- Artwork for the pressing "made in EEC", whose photograph was also used for the UK release

Single by Scorpions

from the album Love at First Sting
- B-side: "Coming Home"
- Released: 30 January 1984
- Recorded: 1983
- Genre: Glam metal; hard rock; heavy metal; pop metal;
- Length: 4:11
- Label: Harvest; Mercury;
- Composer: Rudolf Schenker;
- Lyricists: Klaus Meine; Herman Rarebell;
- Producer: Dieter Dierks

Scorpions singles chronology
| "Can't Live Without You" (1984) | "Rock You Like a Hurricane" (1984) | "Still Loving You" (1984) |

Music video
- "Rock You Like a Hurricane" on YouTube

= Rock You Like a Hurricane =

"Rock You Like a Hurricane" is a song by the German hard rock band Scorpions, considered their signature song. It was released as the lead single from their ninth studio album, Love at First Sting (1984). It was written by Klaus Meine, Herman Rarebell, Rudolf Schenker and arranged/produced by Dieter Dierks. The lyrics of "Rock You Like a Hurricane" also reference the title of the album on which it originally appeared – Love at First Sting.
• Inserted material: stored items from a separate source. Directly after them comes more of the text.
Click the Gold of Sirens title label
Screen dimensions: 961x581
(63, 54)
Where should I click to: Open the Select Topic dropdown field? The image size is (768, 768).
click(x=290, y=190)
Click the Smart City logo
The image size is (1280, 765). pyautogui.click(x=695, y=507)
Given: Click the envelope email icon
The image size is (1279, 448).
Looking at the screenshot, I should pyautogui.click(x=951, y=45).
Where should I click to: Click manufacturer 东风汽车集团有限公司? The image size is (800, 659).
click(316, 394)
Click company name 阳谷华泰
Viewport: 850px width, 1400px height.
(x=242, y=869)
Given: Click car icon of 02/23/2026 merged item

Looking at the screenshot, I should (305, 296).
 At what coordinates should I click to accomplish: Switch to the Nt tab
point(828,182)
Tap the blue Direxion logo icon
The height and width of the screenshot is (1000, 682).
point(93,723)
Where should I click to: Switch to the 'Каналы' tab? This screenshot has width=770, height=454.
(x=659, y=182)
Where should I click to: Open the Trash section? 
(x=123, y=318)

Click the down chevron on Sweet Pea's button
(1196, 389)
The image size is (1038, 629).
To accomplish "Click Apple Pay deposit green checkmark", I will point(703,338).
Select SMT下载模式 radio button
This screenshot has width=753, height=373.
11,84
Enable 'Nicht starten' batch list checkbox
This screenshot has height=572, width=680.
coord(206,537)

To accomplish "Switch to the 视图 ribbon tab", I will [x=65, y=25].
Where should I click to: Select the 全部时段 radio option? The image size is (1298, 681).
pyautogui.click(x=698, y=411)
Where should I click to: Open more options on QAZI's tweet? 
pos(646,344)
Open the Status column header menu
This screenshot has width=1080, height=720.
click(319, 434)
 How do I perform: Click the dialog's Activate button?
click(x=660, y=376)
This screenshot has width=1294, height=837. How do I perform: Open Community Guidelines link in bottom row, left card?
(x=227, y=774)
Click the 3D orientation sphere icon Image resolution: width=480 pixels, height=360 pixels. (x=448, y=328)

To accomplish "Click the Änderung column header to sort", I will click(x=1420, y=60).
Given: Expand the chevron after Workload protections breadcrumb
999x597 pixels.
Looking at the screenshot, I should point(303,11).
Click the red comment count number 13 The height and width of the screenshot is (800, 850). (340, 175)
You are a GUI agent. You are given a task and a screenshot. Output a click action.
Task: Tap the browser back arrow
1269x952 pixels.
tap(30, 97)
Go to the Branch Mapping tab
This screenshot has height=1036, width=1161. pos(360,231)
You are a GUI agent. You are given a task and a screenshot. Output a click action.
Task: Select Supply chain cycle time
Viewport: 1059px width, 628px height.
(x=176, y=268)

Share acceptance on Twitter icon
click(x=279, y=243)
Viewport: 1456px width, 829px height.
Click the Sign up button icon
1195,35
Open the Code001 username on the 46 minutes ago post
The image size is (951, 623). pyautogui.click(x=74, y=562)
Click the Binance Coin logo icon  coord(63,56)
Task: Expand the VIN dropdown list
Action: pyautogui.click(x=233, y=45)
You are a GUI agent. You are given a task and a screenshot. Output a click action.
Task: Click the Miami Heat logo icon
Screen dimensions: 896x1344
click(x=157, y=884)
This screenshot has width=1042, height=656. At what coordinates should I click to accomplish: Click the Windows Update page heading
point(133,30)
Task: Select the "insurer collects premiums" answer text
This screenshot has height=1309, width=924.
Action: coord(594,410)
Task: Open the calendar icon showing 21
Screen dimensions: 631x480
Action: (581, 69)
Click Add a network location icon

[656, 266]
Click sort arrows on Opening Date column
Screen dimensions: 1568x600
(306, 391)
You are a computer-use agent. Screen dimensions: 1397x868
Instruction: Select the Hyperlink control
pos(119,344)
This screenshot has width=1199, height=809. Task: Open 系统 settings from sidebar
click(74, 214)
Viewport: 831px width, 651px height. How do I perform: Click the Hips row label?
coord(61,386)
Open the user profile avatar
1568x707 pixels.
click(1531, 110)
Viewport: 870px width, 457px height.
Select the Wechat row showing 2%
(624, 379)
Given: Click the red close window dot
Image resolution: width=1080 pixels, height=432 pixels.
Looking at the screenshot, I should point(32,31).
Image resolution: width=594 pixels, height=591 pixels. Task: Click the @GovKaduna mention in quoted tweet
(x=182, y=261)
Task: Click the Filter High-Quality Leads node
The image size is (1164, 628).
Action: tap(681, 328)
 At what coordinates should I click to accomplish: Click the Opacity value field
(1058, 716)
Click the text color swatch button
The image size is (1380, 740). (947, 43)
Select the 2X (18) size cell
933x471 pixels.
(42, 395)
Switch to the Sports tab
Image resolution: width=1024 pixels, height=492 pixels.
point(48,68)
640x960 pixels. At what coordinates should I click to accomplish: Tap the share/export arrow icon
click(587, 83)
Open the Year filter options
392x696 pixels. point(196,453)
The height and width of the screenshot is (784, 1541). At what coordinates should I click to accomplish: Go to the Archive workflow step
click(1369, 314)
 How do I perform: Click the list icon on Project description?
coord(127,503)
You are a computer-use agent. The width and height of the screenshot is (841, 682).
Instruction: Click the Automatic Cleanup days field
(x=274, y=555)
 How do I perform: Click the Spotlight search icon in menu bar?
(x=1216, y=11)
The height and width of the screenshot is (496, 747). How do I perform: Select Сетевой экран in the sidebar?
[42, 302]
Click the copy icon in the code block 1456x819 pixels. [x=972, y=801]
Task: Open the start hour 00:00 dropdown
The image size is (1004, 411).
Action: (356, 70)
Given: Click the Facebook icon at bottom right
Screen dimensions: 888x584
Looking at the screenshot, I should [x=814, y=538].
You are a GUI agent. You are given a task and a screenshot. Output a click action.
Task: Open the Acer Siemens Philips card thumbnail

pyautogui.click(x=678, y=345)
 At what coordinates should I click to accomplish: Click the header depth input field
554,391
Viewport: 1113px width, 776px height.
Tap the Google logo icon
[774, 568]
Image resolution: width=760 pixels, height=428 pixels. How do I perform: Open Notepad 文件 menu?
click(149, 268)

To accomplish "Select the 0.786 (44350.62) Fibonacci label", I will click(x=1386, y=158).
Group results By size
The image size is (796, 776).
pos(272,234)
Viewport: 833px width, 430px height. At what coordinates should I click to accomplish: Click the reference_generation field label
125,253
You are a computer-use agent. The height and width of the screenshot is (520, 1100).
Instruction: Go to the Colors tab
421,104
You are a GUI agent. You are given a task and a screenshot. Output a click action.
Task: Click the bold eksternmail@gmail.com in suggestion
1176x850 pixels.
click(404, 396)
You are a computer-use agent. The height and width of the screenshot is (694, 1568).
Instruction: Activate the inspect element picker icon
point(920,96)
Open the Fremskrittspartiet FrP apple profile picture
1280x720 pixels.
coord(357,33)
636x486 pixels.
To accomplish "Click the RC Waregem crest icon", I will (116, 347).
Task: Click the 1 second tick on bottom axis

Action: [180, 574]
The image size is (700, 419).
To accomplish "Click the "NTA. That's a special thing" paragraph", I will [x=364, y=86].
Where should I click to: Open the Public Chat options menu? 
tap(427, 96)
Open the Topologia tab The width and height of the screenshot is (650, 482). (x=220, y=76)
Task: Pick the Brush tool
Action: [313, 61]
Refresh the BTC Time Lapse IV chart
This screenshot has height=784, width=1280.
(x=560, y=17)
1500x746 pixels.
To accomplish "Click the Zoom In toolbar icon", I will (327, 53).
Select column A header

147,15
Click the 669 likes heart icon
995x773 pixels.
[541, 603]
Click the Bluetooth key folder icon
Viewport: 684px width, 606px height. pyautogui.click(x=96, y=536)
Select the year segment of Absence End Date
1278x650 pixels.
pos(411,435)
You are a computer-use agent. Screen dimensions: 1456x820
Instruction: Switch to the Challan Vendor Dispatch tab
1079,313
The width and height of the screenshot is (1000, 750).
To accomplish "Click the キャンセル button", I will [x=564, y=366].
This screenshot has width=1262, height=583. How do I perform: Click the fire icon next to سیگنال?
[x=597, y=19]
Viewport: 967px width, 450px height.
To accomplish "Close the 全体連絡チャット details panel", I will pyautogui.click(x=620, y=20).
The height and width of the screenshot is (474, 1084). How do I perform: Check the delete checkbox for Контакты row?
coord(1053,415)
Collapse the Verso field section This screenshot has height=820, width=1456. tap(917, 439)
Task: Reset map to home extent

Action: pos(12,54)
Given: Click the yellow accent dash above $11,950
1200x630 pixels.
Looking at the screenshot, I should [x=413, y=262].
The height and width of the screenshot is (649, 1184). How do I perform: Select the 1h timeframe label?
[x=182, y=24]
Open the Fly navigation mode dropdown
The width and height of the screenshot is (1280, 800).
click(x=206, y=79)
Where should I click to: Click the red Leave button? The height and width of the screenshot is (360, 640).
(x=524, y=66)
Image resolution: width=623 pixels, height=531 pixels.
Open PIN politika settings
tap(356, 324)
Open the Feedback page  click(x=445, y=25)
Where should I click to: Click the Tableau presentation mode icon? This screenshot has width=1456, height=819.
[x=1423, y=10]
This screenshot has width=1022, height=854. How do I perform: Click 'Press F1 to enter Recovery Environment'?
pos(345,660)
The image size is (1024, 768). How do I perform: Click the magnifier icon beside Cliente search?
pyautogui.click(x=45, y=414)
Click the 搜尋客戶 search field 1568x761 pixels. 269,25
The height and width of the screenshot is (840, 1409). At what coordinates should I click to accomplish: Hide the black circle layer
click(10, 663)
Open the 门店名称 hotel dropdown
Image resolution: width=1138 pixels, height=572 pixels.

In 2015, "Sleazegrinder" of Louder included the song in his list of "The 20 Greatest Hair Metal Anthems Of All Time".

==Chart performance==
"Rock You Like a Hurricane" reached number 25 in the US Billboard Hot 100, greatly contributing to the album's success, and MTV put the video in heavy rotation.

==Accolades==
In 2002, the Carolina Hurricanes used "Rock You Like a Hurricane" alongside their mascot Stormy as an intro for their team and Stormy plants a storm warning flag into PNC Arena. In 2009 it was named the 18th greatest hard rock song of all time also by VH1. On 15 November 2010 it was named the fourth best riff of the 1980s. The racetrack depicted on the single's sleeve corresponds to the Circuito de Jerez, located in Spain.

==Re-recordings==
A new version was recorded in 2000 as "Hurricane 2000" on the album Moment of Glory, featuring Berlin Philharmonic Orchestra backing the track. In the same way, it was titled "Hurricane 2001" when played on the follow-up Acoustica. A third re-recording by the band features on their album Comeblack, released in 2011.

==Personnel==
Band members
- Klaus Meine – lead and backing vocals
- Matthias Jabs – lead guitar
- Rudolf Schenker – rhythm guitar, backing vocals
- Francis Buchholz – bass
- Herman Rarebell – drums

Production
- Dieter Dierks – producer, mixing
- Gerd Rautenbach – engineer, mastering

==Notable appearances==
The 2011 Comeblack re-recording was featured in the 2014 ad for Fiber One cookies, the films Knight and Day, Scouts Guide to the Zombie Apocalypse, The Angry Birds Movie, Caught Stealing, and in an episode of the TV shows The Simpsons, It's Always Sunny in Philadelphia, Stranger Things, The Big Bang Theory, The Boys and Knuckles. A version recorded in Spanish by Steph Honde and Micki Milosevic under the name of Unprotected Innocence was featured in and on the score for the 2019 Hellboy film. Rachel Bloom recorded a version of the song for Trolls World Tour as her character Barb.

==Charts==

| Chart (1984–1985) | Peak position |
|---|---|
| Canada Top Singles (RPM) | 37 |
| France (SNEP) | 17 |
| Netherlands (Single Top 100) | 47 |
| UK Singles (OCC) | 78 |
| US Billboard Hot 100 | 25 |
| US Mainstream Rock (Billboard) | 5 |

==Certifications==

| Region | Certification | Certified units/sales |
| Germany (BVMI) | Gold | 300,000^{‡} |
| New Zealand (RMNZ) | Platinum | 30,000^{‡} |
| United Kingdom (BPI) | Silver | 200,000^{‡} |
^{‡} Sales+streaming figures based on certification alone.